Conversely in this experiment, the limiting factor for throwing the very heavy object was your strength, not your technique. When you tried to throw (or put) the 16 lb shot, the limiting factor was not the duration of the force application but the size of the force itself. The force you exerted was definitely larger than the force exerted when you threw the table tennis ball, but the amount of force you exerted was constrained by your strength. If you were stronger, the force you could exert on the shot would have been larger, and the shot would have gone farther and faster.
When you threw the table tennis ball in self-experiment 3.7, the average net force, ΣF-, wasn’t the problem; the time of its application, Δt, was. In the shot put, the time of application was long, but the amount of force applied was limited. In both instances, maximizing both quantities, ΣF-and Δt, will result in the fastest throw or put. But in throwing a lighter object, technique (duration of force application) is more important for success, whereas in throwing heavy objects, the force applied is more important. Compare baseball pitchers and javelin throwers to shot-putters. Shot-putters are bigger and stronger. Their training and selection have been based on their ability to produce large forces (ΣF- in impulse). Baseball pitchers and javelin throwers are not as strong. They’re successful because their techniques maximize the duration of force application (Δt in impulse).
Now let’s try an activity in which the force element of the impulse is constrained so that we are forced to emphasize duration of force application (Δt) in the impulse equation. Try self-experiment 3.8.

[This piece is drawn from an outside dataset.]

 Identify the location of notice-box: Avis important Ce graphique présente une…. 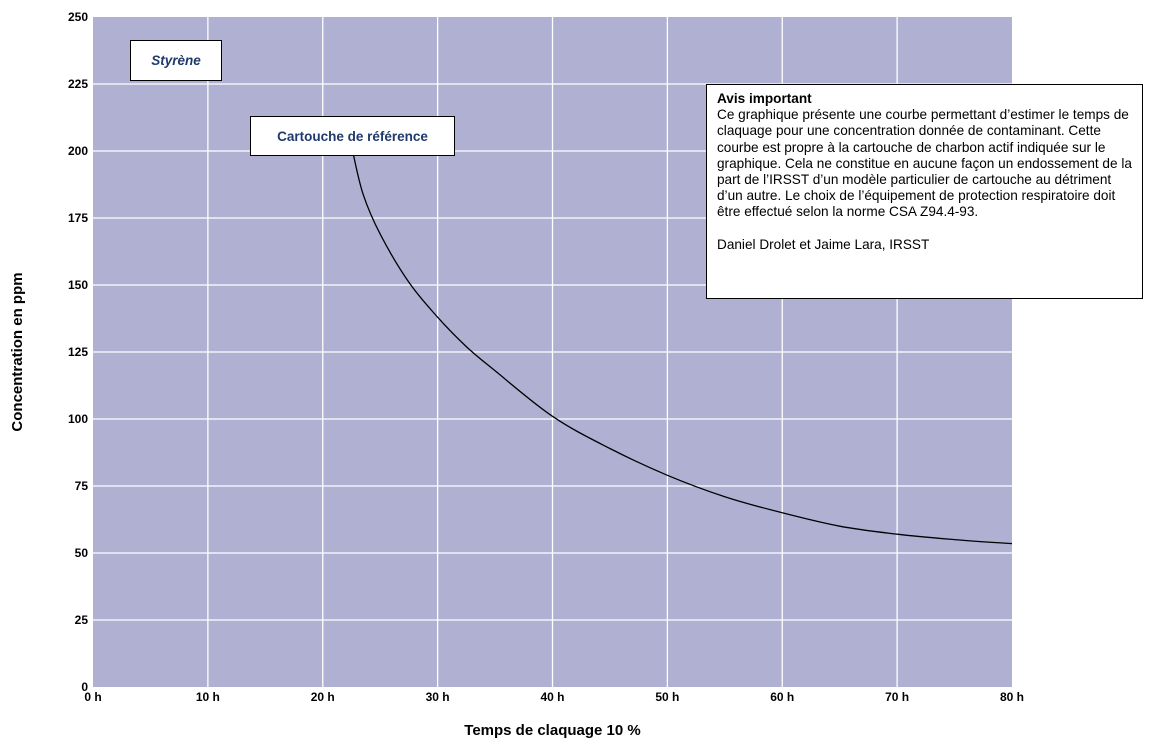
(924, 192).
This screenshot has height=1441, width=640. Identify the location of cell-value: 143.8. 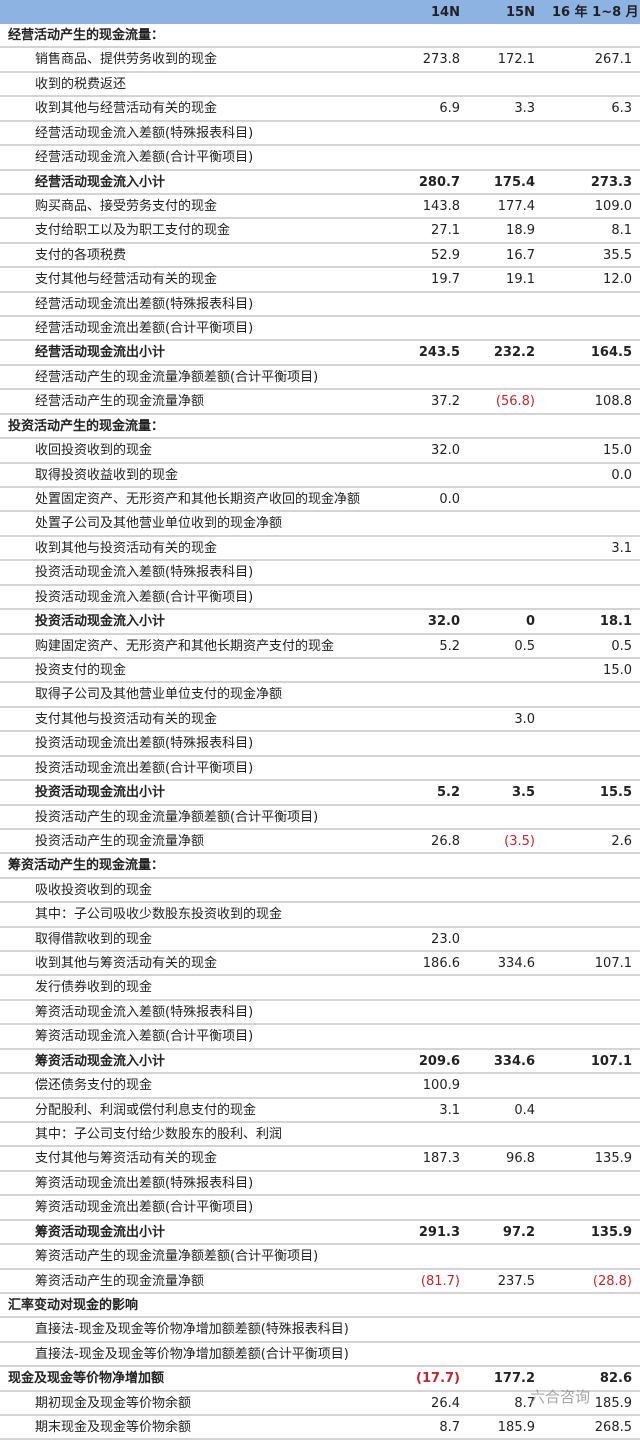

Fill several balloons with water so that each one is about the size of a softball. Take these balloons outside to an empty field or empty parking lot. Now, see how far you can throw one without having it break in your hand. If you exert too large a force against the balloon, it will break. To throw the balloon far, you must maximize the duration of force application during the throw while limiting the size of the force you exert against the balloon so that it doesn’t break. Don’t constrain your technique to what you perceive as normal throwing styles. Remember, the best technique will be the one in which you accelerate the balloon for the longest possible time while applying the largest (but non-balloon-breaking) force against the balloon.
Let’s summarize what we’ve learned about impulse and momentum so far. The relationship is described mathematically by equation 3.29:
- ΣF-Δt = m(vf− vi)
impulse = change in momentum
ΣF- = average net force acting on an object,
Δt = interval of time during which this force acts,
m = mass of the object being accelerated,
vf = final velocity of the object at the end of the time interval, and
vi = initial velocity of the object at the beginning of the time interval.
In many sport situations, the goal is to impart a fast velocity to an object. The initial velocity of the object is zero, and the final velocity is fast, so we want to increase its momentum. We accomplish this by exerting a large force against the object for as long a time as possible (by exerting a large impulse). Techniques in sport activities such as throwing or jumping are largely based on increasing the time of force application to obtain a large impulse.